> Instruction
Rewrite the rows below, replacing "word" with "term" and leaving everything else unchanged. Omit the pictures.

— Begin Entries —

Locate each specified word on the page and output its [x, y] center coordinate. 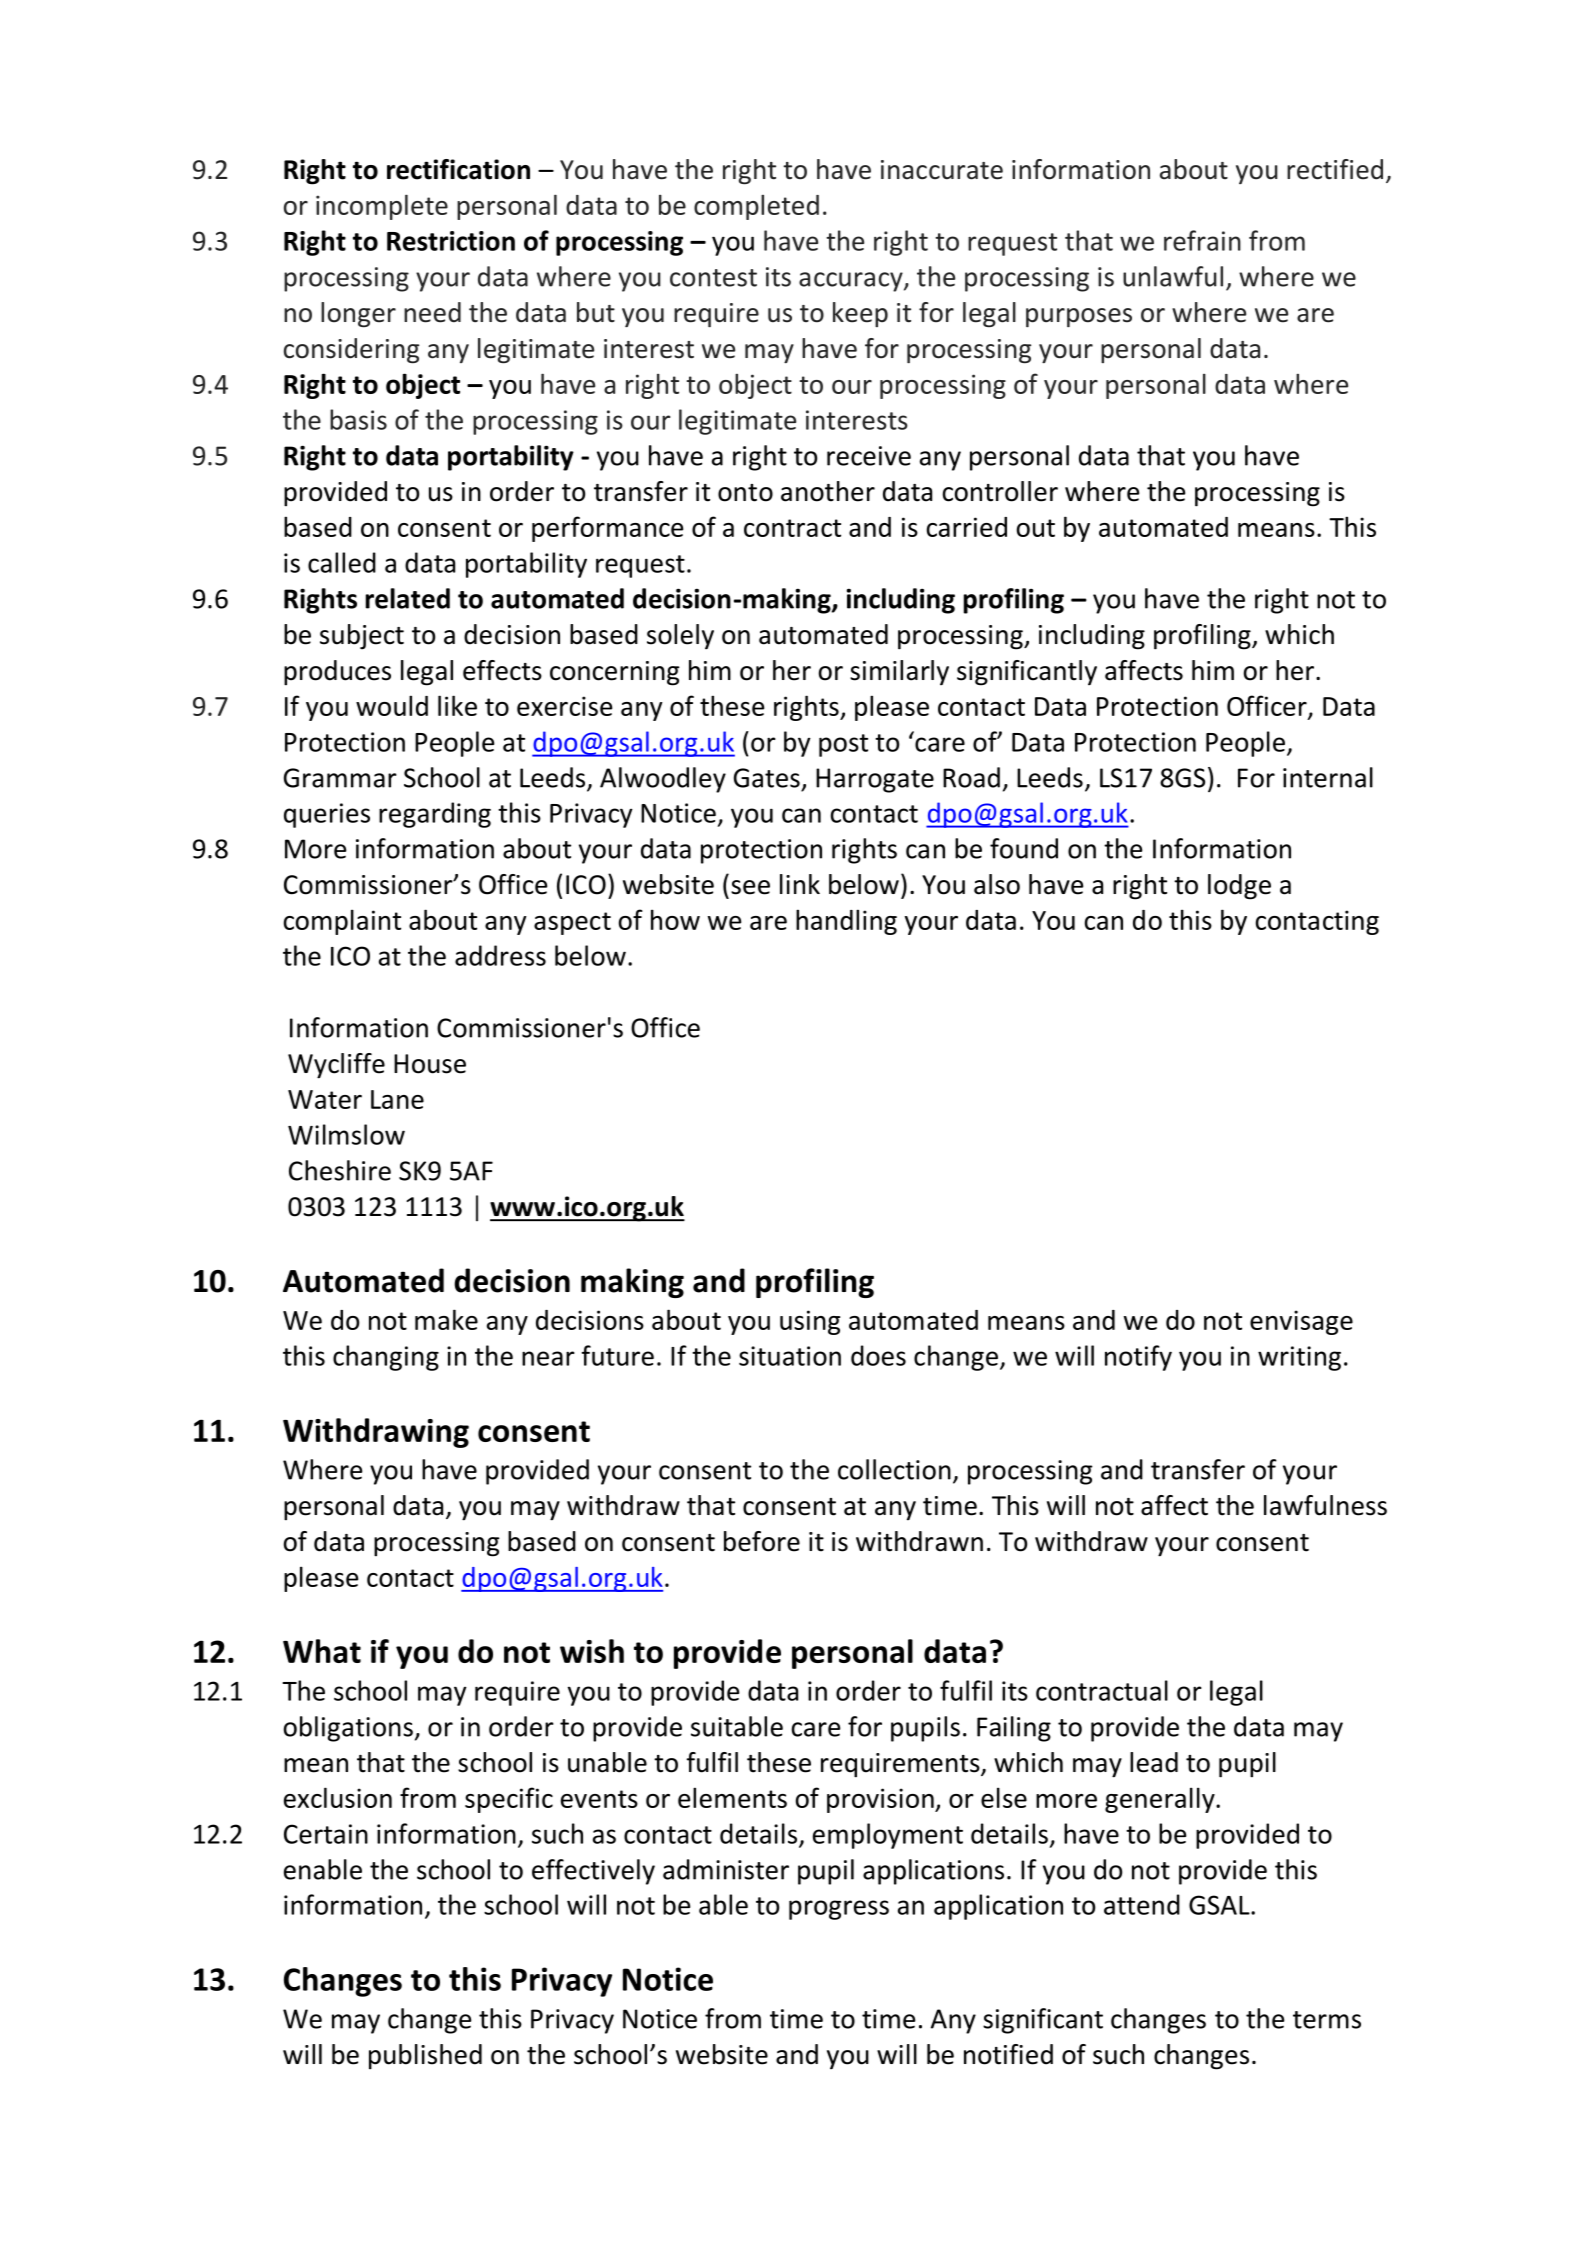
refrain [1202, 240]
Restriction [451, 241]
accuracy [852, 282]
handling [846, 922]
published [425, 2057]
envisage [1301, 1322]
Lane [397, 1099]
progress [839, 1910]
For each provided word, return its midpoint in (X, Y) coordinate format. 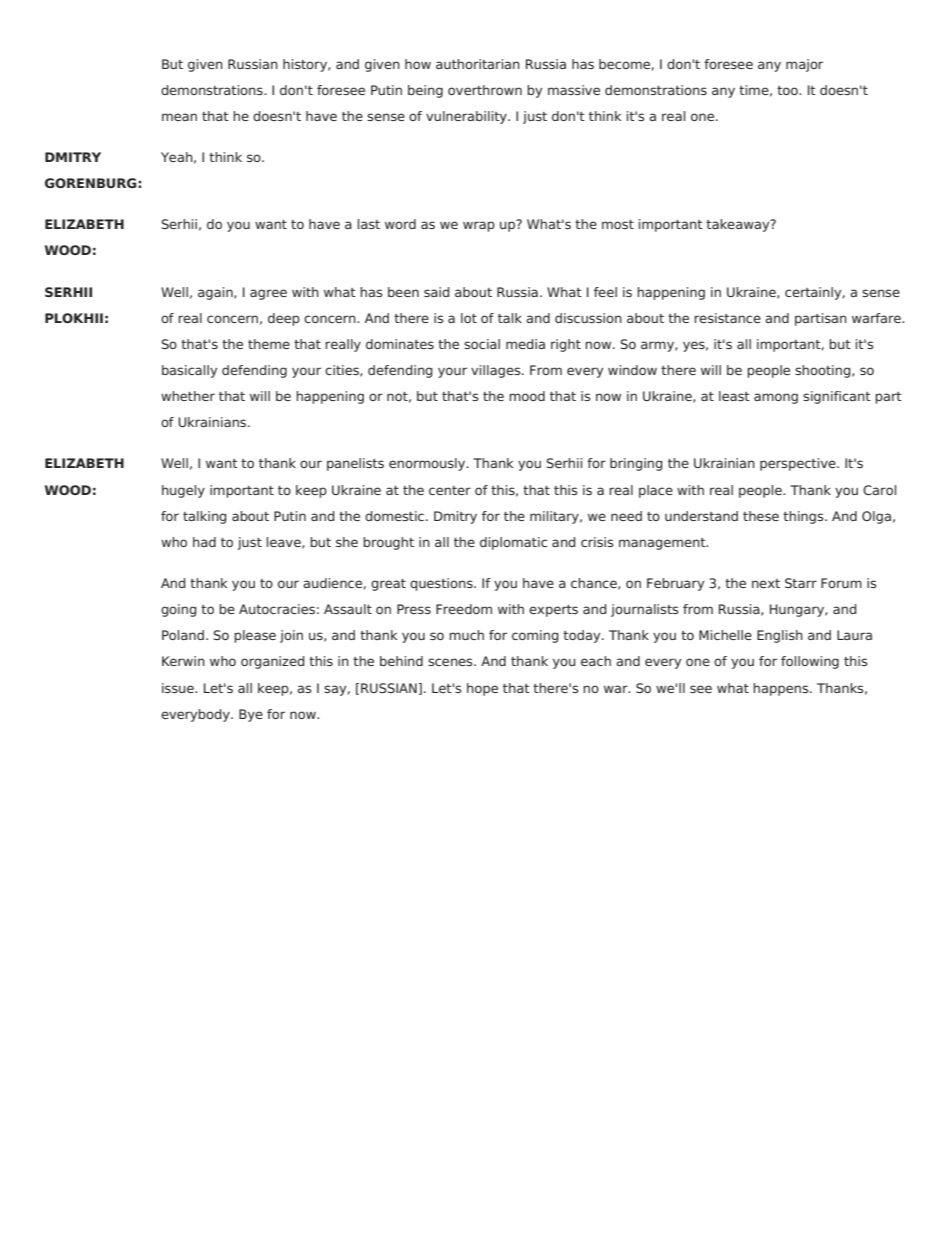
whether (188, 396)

— End Entries —

> Final result
Locate each specified term on the page and output its [x, y] center coordinate. 
refrain [1202, 240]
Restriction [451, 241]
accuracy [852, 282]
handling [846, 922]
published [425, 2057]
envisage [1301, 1322]
Lane [397, 1099]
progress [839, 1910]
For each provided term, return its midpoint in (X, Y) coordinate format. 
whether (188, 396)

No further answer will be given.